McConnell is facing his own re-election fight back in Kentucky, though polls show McConnell with an advantage in polling, if not fundraising. The bigger risk for McConnell is Democrats from coast to coast. If they can net three or four seats, Democrats could pick up the chamber’s majority, depending on which party captures the Vice Presidency, which breaks Senate ties.

The incumbent Republicans are trying to turn the hearings from a potential liability into a political advantage. As Graham himself mused as he opened the hearings on Monday with a plea for civility and decorum, no one’s mind is going to be changed by them and the outcome is pretty well set. A day later, as Graham opened the second day of hearings, he spent a full five minutes criticizing Democrats for pursuing “single-payer health care” and Democratic states like New York, California and Massachusetts for receiving an uneven share of federal health care dollars.

(Some necessary fact-checking is needed here. First of all, Democratic Presidential nominee Joe Biden has not called for a single-payer plan. Secondly, federal spending hinges on the local costs, and those liberal states spend more per patient than, say, South Carolina. On top of that, South Carolina opted not to participate in an optional Medicare expansion that brought with it — you guessed it — more federal dollars.)
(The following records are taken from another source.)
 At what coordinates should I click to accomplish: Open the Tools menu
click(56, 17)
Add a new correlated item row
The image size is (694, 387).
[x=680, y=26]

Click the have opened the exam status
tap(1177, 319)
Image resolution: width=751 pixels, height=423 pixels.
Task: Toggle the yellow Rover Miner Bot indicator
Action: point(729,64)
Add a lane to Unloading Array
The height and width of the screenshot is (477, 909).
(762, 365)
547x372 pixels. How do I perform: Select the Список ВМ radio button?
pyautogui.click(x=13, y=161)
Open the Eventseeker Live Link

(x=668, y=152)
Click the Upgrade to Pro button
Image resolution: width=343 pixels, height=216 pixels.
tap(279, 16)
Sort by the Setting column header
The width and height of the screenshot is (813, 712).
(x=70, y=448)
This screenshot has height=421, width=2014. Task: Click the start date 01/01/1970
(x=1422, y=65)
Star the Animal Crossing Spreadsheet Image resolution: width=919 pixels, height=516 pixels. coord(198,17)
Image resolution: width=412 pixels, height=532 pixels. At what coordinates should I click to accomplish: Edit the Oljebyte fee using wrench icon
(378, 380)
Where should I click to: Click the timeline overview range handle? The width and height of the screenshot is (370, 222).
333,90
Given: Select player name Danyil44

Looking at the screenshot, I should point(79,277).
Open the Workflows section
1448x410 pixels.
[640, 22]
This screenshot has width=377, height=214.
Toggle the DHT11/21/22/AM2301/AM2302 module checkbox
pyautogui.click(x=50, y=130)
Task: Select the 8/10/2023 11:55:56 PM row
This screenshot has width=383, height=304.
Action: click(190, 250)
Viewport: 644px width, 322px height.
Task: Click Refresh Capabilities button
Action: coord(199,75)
By this morning, Graham was leaning full-tilt into an appeal for conservative women to come home to his re-election bid. “I have never been more proud of the nominee than I am of you,” he told Barrett. “This is history being made, folks.”

Graham is in the fight of his life back home. A Quinippiac University poll released last week shows Graham tied with Democratic nominee Jamie Harrison. The fact that South Carolina — which voted for Trump by 14 percentage points four years ago — could retire the President’s golfing buddy speaks to the volatility of the electoral map, less than a month out from Election Day.

So rather than give Barrett an immediate chance to make the affirmative case for herself — which he eventually did — he took up his time on Tuesday with a direct-to-camera plea to his base. “I don’t know what’s going on out there, but I can tell you there’s a lot of money being raised in (Harrison’s) campaign. I’d like to know where the hell some of it’s coming from,” Graham said. Harrison’s reported $57 million third-quarter haul is a national record. All of it will be detailed in a publicly available federal report that is due on Thursday.

For his part, Cornyn used his time to take a shot at Biden for his vote for the Defense of Marriage Act. And when his turn came, Tillis opened with a warning that cities were burning and law enforcement was under attack, echoing key points of Trump’s 2020 campaign.

To be fair, Democrats, too, have brought plenty of politics to the hearing. But other than the Vice Presidential nominee, Sen. Kamala Harris, none of the Democrats face any real nail-biters in November. Reporters after the 11-hour second day of hearings caught Graham in the hallway late Tuesday and asked what effect, if any, he thought these sessions would have on the races around the country.

“In my state, conservative judges are preferred over liberal judges,” a masked Graham said. “In terms of how this affects the election, time will tell. In terms of (Barrett’s) qualifications to be on the Supreme Court, I think it’s beyond questioning that she’s qualified.”

If only lawmakers had spent more time letting Barrett herself make that case.